*Input material*.

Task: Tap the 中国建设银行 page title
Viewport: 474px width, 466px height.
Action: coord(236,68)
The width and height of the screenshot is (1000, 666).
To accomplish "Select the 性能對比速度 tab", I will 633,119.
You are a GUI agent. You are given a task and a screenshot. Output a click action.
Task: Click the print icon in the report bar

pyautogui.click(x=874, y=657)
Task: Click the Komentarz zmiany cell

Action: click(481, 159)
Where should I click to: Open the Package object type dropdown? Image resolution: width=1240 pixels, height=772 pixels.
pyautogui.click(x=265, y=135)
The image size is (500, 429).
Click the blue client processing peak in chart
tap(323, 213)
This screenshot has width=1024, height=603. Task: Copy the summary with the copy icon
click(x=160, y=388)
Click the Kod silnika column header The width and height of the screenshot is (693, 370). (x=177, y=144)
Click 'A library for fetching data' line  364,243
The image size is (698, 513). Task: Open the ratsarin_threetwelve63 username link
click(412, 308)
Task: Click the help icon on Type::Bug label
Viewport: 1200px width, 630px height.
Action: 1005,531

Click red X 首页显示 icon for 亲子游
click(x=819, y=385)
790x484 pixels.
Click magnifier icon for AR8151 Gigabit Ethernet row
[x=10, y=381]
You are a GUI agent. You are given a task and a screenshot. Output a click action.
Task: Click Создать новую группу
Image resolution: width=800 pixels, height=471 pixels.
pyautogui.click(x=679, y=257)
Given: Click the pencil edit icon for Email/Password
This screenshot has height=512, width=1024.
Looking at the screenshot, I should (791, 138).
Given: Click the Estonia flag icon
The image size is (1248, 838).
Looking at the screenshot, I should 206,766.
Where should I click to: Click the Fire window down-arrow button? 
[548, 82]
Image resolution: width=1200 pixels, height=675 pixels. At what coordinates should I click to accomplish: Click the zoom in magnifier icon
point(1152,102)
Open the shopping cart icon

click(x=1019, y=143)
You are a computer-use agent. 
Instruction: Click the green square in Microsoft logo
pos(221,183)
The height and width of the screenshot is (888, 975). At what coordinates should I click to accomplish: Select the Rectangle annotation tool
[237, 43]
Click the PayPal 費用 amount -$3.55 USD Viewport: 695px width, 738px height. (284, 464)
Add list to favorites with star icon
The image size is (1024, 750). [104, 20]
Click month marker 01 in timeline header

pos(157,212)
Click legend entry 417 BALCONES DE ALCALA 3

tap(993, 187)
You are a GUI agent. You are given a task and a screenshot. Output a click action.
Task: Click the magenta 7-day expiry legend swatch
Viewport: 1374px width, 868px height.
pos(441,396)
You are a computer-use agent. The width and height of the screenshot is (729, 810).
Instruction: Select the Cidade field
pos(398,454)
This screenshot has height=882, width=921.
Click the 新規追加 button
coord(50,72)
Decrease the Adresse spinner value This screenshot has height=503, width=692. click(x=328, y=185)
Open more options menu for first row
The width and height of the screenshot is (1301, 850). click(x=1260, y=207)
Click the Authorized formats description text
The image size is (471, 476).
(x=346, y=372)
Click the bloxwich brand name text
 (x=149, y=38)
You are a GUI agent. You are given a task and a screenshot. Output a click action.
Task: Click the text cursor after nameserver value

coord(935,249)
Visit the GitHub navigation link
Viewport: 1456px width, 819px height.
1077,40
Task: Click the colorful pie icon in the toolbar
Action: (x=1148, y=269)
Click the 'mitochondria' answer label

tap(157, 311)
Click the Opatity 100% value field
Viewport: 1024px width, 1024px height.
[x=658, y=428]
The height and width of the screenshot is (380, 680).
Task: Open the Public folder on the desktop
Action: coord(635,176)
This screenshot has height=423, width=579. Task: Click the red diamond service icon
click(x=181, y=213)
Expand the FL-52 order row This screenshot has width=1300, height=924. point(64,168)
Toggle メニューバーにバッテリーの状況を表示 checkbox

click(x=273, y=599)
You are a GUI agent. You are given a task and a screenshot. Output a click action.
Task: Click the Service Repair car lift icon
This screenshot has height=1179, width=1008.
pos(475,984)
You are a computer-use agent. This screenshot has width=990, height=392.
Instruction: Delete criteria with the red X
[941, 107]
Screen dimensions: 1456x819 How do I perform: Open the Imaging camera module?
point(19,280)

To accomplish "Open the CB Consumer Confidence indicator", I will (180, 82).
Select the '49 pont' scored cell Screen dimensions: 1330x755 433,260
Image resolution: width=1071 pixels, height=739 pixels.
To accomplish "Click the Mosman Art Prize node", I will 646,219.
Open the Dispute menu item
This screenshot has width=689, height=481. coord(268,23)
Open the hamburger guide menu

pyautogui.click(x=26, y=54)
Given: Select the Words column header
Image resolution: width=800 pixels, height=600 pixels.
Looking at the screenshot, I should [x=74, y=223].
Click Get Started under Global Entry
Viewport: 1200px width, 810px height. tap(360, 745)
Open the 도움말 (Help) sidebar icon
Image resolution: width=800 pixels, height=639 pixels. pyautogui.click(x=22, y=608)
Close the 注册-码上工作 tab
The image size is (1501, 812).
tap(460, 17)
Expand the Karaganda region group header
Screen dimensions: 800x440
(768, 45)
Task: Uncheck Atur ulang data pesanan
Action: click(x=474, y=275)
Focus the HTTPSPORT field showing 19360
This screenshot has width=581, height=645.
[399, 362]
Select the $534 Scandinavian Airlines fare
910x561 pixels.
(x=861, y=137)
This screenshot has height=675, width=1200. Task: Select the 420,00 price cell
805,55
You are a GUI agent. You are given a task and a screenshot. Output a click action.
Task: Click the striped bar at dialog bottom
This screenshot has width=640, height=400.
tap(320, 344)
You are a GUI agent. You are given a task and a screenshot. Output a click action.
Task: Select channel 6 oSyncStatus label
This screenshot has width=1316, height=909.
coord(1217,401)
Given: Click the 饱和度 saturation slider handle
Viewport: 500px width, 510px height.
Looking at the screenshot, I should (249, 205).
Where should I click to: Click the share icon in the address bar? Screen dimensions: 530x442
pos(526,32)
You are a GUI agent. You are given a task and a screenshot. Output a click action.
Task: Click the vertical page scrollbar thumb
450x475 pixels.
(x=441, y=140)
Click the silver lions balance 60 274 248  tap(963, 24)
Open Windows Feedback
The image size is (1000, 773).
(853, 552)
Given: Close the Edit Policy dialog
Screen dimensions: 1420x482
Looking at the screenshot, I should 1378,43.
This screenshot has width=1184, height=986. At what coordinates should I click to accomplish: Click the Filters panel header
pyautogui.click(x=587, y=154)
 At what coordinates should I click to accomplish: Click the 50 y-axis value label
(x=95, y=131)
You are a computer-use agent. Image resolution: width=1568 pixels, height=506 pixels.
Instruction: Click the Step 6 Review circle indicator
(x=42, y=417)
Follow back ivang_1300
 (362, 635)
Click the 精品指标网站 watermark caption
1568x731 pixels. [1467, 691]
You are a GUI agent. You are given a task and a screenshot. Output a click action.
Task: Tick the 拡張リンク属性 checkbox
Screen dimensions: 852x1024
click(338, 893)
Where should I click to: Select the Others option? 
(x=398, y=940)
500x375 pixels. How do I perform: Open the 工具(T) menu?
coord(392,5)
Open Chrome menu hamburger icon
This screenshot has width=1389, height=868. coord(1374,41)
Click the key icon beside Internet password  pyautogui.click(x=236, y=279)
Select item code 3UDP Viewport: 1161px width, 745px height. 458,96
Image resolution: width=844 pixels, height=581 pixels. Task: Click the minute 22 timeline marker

*What the exercise asks*. This exercise needs every line of the listing that contains the word "computer".

*Written answer*.
You are a computer-use agent. 
You are a computer-use agent. The width and height of the screenshot is (729, 810).
You are a computer-use agent. This screenshot has width=990, height=392.
You are a computer-use agent. Image resolution: width=1568 pixels, height=506 pixels.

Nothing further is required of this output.